═══ PROVIDED DATA
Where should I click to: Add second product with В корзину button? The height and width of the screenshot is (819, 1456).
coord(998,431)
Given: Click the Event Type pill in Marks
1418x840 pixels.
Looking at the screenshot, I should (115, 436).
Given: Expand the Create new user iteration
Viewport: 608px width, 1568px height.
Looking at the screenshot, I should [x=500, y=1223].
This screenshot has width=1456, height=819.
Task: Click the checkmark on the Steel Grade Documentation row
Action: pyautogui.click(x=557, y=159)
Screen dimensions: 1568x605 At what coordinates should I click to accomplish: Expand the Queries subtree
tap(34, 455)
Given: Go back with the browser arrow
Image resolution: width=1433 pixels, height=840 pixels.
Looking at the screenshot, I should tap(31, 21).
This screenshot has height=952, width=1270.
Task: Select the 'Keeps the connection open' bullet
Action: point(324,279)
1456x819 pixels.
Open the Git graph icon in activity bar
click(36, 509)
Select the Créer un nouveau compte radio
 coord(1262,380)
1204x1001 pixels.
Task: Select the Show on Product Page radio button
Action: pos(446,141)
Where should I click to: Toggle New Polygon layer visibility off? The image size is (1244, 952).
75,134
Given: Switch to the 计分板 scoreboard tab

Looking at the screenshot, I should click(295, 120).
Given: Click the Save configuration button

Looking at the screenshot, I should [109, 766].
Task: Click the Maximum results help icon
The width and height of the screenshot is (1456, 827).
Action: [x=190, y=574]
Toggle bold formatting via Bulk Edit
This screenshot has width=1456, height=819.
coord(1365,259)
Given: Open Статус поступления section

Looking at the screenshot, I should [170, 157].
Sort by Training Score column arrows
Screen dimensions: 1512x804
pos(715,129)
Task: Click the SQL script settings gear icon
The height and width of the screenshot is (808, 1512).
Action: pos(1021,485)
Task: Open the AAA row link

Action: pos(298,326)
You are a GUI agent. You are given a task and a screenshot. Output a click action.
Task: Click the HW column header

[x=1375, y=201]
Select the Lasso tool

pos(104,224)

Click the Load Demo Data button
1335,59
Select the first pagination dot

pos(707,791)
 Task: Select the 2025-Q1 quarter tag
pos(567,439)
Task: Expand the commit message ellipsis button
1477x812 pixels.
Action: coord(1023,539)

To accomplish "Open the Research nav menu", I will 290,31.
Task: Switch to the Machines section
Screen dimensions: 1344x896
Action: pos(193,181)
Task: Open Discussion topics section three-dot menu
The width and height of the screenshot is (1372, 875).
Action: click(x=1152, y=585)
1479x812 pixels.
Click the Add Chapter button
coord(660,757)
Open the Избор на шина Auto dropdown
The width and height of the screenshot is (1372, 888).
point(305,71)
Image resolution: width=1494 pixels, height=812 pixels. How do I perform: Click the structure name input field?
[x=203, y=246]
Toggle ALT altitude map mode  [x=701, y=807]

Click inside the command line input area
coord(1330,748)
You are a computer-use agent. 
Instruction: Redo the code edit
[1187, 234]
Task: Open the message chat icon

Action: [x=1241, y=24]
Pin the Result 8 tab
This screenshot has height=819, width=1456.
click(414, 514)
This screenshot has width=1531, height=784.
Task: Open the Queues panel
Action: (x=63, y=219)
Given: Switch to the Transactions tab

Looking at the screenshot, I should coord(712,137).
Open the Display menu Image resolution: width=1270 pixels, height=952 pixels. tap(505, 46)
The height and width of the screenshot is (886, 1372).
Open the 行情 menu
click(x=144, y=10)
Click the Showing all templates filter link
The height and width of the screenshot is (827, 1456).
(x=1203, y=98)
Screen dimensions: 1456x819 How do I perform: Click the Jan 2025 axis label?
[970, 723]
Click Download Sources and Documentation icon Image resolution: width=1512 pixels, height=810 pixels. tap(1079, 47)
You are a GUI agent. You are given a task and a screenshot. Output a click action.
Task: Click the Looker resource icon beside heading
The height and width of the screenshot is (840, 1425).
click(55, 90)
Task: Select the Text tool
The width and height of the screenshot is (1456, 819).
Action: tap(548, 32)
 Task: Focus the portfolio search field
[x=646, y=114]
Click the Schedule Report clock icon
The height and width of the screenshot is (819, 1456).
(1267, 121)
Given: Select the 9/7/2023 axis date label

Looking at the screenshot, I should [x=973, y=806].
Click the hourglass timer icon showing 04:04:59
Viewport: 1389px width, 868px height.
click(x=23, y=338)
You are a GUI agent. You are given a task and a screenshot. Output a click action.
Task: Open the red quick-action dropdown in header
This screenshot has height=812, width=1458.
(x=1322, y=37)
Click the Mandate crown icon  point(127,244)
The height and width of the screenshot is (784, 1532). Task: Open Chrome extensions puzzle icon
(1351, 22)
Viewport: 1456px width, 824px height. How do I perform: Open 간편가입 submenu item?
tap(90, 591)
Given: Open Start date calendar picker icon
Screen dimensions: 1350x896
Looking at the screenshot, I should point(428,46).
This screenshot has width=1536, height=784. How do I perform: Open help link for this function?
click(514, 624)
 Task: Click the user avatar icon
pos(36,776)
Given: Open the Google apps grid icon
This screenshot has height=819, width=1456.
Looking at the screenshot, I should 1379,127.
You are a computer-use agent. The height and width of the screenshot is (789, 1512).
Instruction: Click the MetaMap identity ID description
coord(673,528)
══════
YOUR OBJECTIVE: Within the material above, find the lines that contain the word "computer"; copy them.

SOLVED EXERCISE:
You are a computer-use agent. 
You are a computer-use agent. The height and width of the screenshot is (789, 1512).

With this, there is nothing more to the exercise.